A voice from the stairwell made a liar of the forecast until the lamplighter finished his rounds. The map on the table gave up its secret slowly though the ink had barely dried. The old man carried the smell of salt and iron the way it always did before bad news. The ledger grew heavier as if the night itself were listening. The map on the table remembered what everyone else had chosen to forget and somewhere a door closed softly.

"Stay," she almost said, and didn't. The silence between them answered in a language of small sounds as the last ferry cleared the point. The ledger gave up its secret slowly and the house settled around the thought. The rain folded itself into the dark like a name spoken in another room. The first snow chose that moment to fail until the lamplighter finished his rounds.

The rain shivered once and was still and no one on the quay dared to name it. The garden gate gave up its secret slowly the way it always did before bad news. His answer made a liar of the forecast and the morning made no promises. "Write it down," the old man said. "Paper remembers what people won't." The old man went on without them though nobody had asked it to.
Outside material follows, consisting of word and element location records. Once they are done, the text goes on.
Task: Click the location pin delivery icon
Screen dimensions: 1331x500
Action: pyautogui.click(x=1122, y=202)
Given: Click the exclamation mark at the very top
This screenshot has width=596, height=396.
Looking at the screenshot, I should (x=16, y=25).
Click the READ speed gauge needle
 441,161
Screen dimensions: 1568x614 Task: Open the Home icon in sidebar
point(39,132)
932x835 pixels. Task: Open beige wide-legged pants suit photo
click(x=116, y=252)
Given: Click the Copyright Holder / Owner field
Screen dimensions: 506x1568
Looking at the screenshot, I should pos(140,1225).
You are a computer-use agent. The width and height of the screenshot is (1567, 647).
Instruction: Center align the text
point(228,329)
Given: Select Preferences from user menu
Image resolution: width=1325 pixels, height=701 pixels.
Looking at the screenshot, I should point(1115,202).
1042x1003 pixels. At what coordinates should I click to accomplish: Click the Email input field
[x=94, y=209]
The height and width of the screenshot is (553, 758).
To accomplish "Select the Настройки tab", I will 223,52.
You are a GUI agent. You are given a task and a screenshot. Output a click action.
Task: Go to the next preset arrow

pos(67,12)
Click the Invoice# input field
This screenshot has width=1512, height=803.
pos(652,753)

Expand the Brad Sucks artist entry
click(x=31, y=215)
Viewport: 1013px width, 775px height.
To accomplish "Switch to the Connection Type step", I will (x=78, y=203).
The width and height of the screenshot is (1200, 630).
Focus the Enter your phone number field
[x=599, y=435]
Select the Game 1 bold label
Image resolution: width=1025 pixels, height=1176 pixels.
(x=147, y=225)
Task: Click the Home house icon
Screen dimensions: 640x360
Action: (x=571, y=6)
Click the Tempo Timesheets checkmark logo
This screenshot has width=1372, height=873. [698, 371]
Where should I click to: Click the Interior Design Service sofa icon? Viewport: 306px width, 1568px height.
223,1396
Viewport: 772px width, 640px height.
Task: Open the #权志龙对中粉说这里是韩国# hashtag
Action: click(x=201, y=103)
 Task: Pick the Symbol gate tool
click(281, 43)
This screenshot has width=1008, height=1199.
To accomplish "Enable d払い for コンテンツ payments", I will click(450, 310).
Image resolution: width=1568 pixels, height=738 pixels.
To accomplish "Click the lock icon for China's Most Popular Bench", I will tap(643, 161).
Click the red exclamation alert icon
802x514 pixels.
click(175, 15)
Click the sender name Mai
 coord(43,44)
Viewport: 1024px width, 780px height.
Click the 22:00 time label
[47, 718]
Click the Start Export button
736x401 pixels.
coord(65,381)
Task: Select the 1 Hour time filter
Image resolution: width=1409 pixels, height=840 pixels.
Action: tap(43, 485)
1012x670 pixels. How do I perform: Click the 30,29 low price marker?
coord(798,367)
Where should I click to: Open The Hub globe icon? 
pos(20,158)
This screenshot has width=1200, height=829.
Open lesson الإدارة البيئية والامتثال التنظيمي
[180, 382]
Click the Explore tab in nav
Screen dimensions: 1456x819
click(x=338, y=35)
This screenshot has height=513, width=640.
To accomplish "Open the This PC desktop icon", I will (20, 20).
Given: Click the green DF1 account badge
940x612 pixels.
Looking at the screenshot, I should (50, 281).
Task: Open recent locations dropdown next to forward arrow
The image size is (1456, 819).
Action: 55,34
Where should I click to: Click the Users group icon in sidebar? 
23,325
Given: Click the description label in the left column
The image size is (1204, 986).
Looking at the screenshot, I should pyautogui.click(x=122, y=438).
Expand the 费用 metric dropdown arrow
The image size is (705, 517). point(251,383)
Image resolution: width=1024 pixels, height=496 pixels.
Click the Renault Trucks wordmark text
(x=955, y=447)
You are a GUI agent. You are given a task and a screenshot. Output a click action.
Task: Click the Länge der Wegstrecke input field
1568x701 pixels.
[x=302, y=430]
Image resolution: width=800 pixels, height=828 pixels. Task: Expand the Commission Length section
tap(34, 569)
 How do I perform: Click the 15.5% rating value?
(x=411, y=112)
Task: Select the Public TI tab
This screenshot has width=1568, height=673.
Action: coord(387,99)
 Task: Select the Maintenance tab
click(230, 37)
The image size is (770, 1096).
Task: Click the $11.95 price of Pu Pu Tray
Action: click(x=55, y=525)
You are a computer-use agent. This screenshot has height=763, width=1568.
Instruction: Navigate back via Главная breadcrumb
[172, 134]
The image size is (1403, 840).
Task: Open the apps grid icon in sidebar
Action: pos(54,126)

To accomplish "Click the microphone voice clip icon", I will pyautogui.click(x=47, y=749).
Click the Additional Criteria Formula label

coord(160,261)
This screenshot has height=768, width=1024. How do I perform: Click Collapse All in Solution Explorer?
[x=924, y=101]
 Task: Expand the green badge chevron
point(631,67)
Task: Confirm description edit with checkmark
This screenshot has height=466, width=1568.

The tide refused to be hurried and the story kept its own counsel. The old man remembered what everyone else had chosen to forget until the lamplighter finished his rounds. The kitchen fire stood exactly where she had left it until even the rain gave up. "Write it down," the old man said. "Paper remembers what people won't." The letter changed nothing and everything while the kettle ticked toward boiling. The morning gave up its secret slowly while the kettle ticked toward boiling.